# [Source data]
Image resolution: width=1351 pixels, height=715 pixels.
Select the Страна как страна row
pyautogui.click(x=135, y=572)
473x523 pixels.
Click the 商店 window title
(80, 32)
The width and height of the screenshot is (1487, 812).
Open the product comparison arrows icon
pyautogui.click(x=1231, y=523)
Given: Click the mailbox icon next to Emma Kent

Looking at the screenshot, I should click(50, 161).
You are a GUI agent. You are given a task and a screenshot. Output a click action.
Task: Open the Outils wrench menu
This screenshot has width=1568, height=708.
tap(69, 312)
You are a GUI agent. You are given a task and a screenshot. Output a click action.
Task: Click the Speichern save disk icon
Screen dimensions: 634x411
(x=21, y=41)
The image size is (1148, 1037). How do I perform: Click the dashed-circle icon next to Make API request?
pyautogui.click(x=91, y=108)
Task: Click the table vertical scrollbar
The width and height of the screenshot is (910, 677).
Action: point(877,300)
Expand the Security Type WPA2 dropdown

# [Work item]
All lines from the one containing "The width and height of the screenshot is (910, 677)." to the last line above should be reproduced exactly, and no other lines should be given.

# [Solution to the exercise]
The width and height of the screenshot is (910, 677).
Action: point(877,300)
Expand the Security Type WPA2 dropdown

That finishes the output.